▶ Task statement:
Output each line in the stretch of rows from the one containing "You are a computer-use" through the one containing "Focus the Enter", both included, as a JSON list of strings with one string per line and blank lines omitted. Include no other lines.

** start of Exercise materials **

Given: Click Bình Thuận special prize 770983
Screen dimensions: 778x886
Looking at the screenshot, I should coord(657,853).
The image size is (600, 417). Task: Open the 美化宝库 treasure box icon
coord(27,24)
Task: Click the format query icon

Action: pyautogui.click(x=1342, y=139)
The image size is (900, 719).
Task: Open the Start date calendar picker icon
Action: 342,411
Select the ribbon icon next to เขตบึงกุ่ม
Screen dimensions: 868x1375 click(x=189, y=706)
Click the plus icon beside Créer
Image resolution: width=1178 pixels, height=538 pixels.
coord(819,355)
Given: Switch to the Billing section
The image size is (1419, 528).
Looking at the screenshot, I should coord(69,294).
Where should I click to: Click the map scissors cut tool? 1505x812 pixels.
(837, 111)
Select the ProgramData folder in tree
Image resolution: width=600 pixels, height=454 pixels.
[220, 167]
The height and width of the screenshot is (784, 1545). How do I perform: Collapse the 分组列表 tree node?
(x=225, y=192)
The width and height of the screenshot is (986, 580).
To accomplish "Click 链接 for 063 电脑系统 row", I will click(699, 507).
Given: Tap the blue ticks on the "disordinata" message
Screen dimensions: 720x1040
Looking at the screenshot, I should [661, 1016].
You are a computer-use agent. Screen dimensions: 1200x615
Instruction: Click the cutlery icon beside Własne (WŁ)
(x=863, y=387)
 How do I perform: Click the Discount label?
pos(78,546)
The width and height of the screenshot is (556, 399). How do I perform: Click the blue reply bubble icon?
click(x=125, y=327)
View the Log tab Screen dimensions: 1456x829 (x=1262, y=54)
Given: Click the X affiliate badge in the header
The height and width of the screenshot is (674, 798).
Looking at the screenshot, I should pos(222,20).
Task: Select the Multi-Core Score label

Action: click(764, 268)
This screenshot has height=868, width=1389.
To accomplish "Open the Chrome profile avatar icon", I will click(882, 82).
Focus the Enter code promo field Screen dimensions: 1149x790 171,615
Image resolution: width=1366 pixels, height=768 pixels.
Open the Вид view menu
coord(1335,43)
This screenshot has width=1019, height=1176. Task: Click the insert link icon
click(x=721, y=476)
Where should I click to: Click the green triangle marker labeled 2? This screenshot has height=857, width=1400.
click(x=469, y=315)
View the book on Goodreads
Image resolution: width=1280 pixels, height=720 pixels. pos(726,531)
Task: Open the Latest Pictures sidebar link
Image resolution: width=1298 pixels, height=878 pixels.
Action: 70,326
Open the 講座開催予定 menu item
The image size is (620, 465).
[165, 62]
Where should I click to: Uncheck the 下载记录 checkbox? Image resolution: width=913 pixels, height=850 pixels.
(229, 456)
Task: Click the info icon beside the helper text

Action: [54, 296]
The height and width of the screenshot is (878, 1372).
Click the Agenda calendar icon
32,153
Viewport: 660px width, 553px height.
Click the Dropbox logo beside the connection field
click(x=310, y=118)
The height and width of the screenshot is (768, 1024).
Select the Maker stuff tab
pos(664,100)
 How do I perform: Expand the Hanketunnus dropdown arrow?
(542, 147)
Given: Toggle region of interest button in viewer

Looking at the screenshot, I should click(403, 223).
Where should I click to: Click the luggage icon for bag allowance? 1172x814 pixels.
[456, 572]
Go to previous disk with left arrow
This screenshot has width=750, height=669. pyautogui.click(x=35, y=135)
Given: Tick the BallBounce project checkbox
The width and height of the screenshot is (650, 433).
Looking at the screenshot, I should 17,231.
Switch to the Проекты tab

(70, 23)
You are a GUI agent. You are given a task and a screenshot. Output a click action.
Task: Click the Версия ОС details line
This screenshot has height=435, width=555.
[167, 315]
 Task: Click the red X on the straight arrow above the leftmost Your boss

** end of Exercise materials **

▶ Full output:
[
  "You are a computer-use agent. Screen dimensions: 1200x615",
  "Instruction: Click the cutlery icon beside Własne (WŁ)",
  "(x=863, y=387)",
  " How do I perform: Click the Discount label?",
  "pos(78,546)",
  "The width and height of the screenshot is (556, 399). How do I perform: Click the blue reply bubble icon?",
  "click(x=125, y=327)",
  "View the Log tab Screen dimensions: 1456x829 (x=1262, y=54)",
  "Given: Click the X affiliate badge in the header",
  "The height and width of the screenshot is (674, 798).",
  "Looking at the screenshot, I should pos(222,20).",
  "Task: Select the Multi-Core Score label",
  "Action: click(764, 268)",
  "This screenshot has height=868, width=1389.",
  "To accomplish \"Open the Chrome profile avatar icon\", I will click(882, 82).",
  "Focus the Enter code promo field Screen dimensions: 1149x790 171,615"
]